| DIRECTIONS |
Please set down, word for word, everything in the items below from the line containing "Click the left overview range handle" down to the line containing "[x=261, y=10]", both included. Leave the pictures out.

| DATASET EXTRACT |
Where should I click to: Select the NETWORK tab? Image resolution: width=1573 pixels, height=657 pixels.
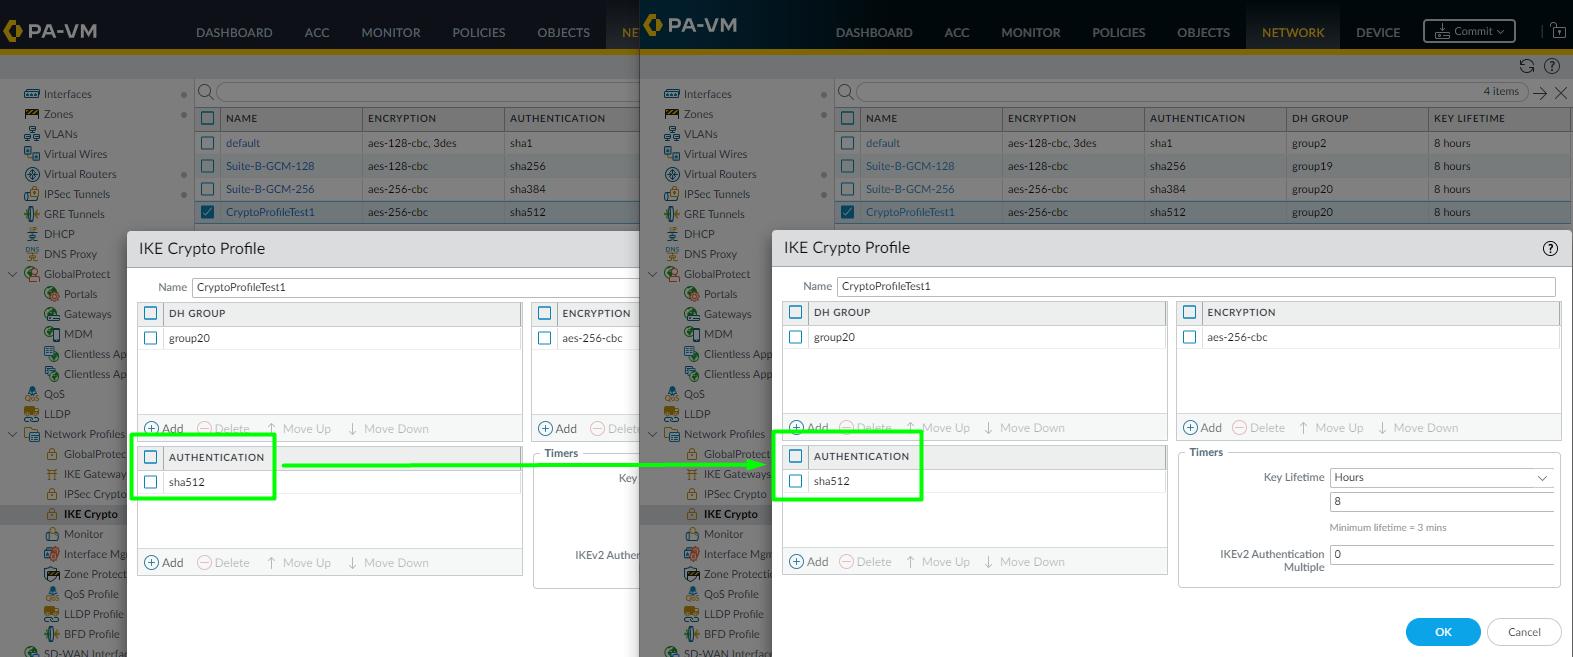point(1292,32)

---

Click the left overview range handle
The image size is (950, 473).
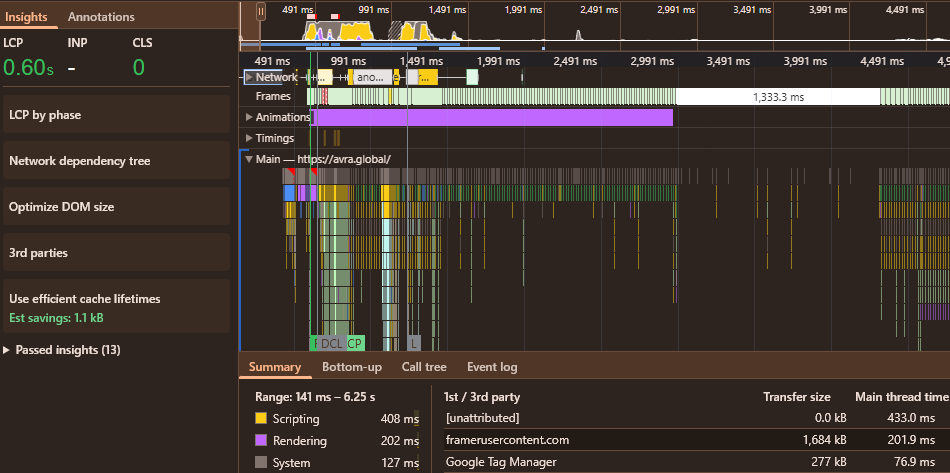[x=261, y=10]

...

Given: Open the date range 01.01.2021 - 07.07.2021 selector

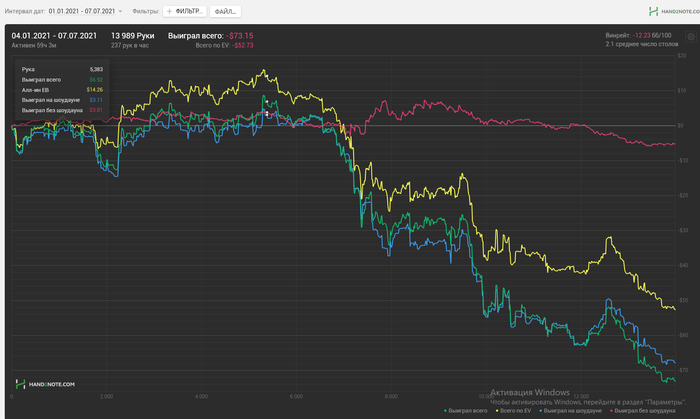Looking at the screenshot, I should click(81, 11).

| WRITTEN REPLY |
Click the left overview range handle
The image size is (950, 473).
[x=261, y=10]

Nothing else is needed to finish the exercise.